TEXT PROVIDED ::
##############################

The sale of teaching hospitals to for-profit chains will erode free care for the poor and medical research that teaching hospitals finance out of profits, according to a study in the New England Journal of Medicine.

The study added that the decline in research and in care for the poor would occur even if special endowments were set aside, which sometimes is done as a condition of sale of teaching hospitals in order to fund such activities.

As one example, the authors cited Wesley Hospital in Wichita, Kan., which was sold to Hospital Corporation of America (HCA) for $265 million, $170 million of which was set aside as a trust fund to pay for treatment for indigents and research. The authors have calculated that because of medical cost inflation, the entire trust fund will be depleted within 17 years.

The study, by five researchers at the Johns Hopkins Center for Hospital Finance and Management and reported in the latest issue of the journal, included a detailed review of several recent transactions in which teaching hospitals were sold to corporations.

Because any new profits from hospital operations go to the purchaser, no funds would be available to support care for the indigent and research unless the purchaser voluntarily agrees to continue such contributions, the authors said.

The argument that for-profit chains can run large teaching hospitals more efficiently and therefore have something left over for charity is questionable, the authors say, because studies suggest that investor-owned hospitals charge more for identical services.

Michael D. Bromberg, director of the Federation of American Hospitals, representing 1,200 for-profit hospitals, challenged these predictions. "The companies are going to lean over backwards to make these hospitals their flagships and to continue indigent care and teaching programs," he said.

There is a growing trend for huge for-profit hospital chains such as Humana Inc., HCA and American Medical International (AMI) to acquire large nonprofit teaching hospitals with the expertise, equipment and staffing that enables them to handle the most complicated cases, the authors said.

Contrary to popular notions, some of the teaching hospitals are operating at an annual surplus and have traditionally used that surplus for community services. For example, the study said, Wesley, a 760-bed facility, produced a $13 million surplus in 1984 and was using about half of that to subsidize free services to the poor and research and training.

The 1,000-bed Presbyterian-St. Luke's Medical Center in Denver, purchased for about $175 million by AMI, was expected to show a surplus of $17 million, the study said.

The authors found that the trustees of teaching hospitals agree to sell because of fear that in the current national campaign to squeeze hospital costs and limit new building, they may have difficulty in maintaining profitability and obtaining capital.

The study said chains buy such facilities because teaching hospitals usually are large and have high occupancy rates and high gross revenues. These numbers boost the chain's overall growth figures and thus buoy prices for the chain's stock and enhance its ability to obtain capital. "The big thing for the hospital holding companies is buying earnings," said Gerard Anderson, principal author of the study.

In addition, the study said, it is good public relations for a for-profit chain to be associated with a prestigious teaching hospital.

Also, the chain gets a first-class facility for handling complex cases within its own system, instead of having to lose patients with complex medical problems to other hospitals.

##############################

Can you quote the article on teaching hospital sales word for word, from "The sale of" up to and including "fund such activities."?

DATA EXTRACTS ::
##############################

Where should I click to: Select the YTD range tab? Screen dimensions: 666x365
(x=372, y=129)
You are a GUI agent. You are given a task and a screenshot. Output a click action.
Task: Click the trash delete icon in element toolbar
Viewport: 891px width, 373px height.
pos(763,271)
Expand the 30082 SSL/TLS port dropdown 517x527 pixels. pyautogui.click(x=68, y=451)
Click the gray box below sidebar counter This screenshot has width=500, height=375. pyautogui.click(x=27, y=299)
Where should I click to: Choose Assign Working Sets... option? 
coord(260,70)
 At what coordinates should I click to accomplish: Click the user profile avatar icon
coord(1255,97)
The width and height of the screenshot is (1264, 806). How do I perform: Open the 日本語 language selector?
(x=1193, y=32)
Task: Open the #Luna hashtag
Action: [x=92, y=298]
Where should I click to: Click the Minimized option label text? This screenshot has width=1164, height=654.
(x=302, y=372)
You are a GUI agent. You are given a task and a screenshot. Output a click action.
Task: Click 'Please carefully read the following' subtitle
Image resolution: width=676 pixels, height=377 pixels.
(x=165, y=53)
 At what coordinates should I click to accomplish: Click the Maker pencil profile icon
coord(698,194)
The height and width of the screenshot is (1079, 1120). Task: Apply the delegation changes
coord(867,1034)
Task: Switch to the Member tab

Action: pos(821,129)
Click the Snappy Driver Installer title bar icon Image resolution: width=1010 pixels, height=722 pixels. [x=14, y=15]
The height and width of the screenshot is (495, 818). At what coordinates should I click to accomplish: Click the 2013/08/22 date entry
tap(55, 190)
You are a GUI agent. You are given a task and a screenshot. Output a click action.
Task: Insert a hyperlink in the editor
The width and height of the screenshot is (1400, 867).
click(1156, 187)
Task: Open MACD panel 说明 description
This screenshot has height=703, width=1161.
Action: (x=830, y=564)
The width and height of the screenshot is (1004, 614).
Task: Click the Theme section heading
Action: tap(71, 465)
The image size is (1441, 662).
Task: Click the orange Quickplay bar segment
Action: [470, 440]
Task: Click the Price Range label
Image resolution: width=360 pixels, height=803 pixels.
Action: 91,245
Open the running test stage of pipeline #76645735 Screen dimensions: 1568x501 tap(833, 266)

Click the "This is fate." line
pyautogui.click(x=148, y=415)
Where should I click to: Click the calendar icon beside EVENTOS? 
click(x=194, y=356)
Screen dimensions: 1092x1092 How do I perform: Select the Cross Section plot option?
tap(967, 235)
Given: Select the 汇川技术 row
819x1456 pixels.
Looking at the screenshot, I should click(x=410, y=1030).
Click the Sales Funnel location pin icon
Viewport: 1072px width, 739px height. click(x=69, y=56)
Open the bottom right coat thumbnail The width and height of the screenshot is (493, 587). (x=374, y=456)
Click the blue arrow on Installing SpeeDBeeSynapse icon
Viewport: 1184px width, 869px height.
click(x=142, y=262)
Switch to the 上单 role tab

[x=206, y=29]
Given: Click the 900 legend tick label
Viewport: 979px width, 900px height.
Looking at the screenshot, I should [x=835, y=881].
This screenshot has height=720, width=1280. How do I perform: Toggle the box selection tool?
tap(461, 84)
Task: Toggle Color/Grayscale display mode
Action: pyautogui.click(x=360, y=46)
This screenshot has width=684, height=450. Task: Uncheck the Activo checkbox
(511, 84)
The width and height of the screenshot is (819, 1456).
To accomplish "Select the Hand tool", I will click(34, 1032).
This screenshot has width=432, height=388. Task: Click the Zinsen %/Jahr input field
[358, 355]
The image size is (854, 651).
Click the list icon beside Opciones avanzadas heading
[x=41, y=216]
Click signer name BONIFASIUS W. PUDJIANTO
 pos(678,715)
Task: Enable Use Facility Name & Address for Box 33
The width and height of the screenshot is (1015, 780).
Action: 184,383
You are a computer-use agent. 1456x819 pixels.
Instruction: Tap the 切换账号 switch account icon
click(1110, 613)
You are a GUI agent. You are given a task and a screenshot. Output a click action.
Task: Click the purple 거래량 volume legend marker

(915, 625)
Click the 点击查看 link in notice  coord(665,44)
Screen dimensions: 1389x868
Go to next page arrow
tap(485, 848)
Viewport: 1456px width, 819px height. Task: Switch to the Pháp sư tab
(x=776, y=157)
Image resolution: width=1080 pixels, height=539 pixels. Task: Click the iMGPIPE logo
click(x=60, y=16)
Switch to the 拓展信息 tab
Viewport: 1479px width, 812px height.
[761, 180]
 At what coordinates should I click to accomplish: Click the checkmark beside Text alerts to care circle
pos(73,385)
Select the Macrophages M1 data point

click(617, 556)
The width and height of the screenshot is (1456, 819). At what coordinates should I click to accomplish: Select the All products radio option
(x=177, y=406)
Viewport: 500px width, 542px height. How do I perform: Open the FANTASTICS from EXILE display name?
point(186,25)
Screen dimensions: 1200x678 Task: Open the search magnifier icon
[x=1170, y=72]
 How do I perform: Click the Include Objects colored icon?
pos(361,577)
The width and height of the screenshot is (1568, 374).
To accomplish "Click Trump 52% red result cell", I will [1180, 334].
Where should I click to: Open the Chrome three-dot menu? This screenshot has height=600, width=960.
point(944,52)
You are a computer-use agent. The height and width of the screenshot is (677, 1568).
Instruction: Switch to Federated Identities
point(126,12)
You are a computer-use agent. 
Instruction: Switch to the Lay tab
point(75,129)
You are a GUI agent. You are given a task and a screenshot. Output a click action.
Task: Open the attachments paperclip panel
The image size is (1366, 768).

##############################

SOLUTION TO THE PROBLEM ::
The sale of teaching hospitals to for-profit chains will erode free care for the poor and medical research that teaching hospitals finance out of profits, according to a study in the New England Journal of Medicine.

The study added that the decline in research and in care for the poor would occur even if special endowments were set aside, which sometimes is done as a condition of sale of teaching hospitals in order to fund such activities.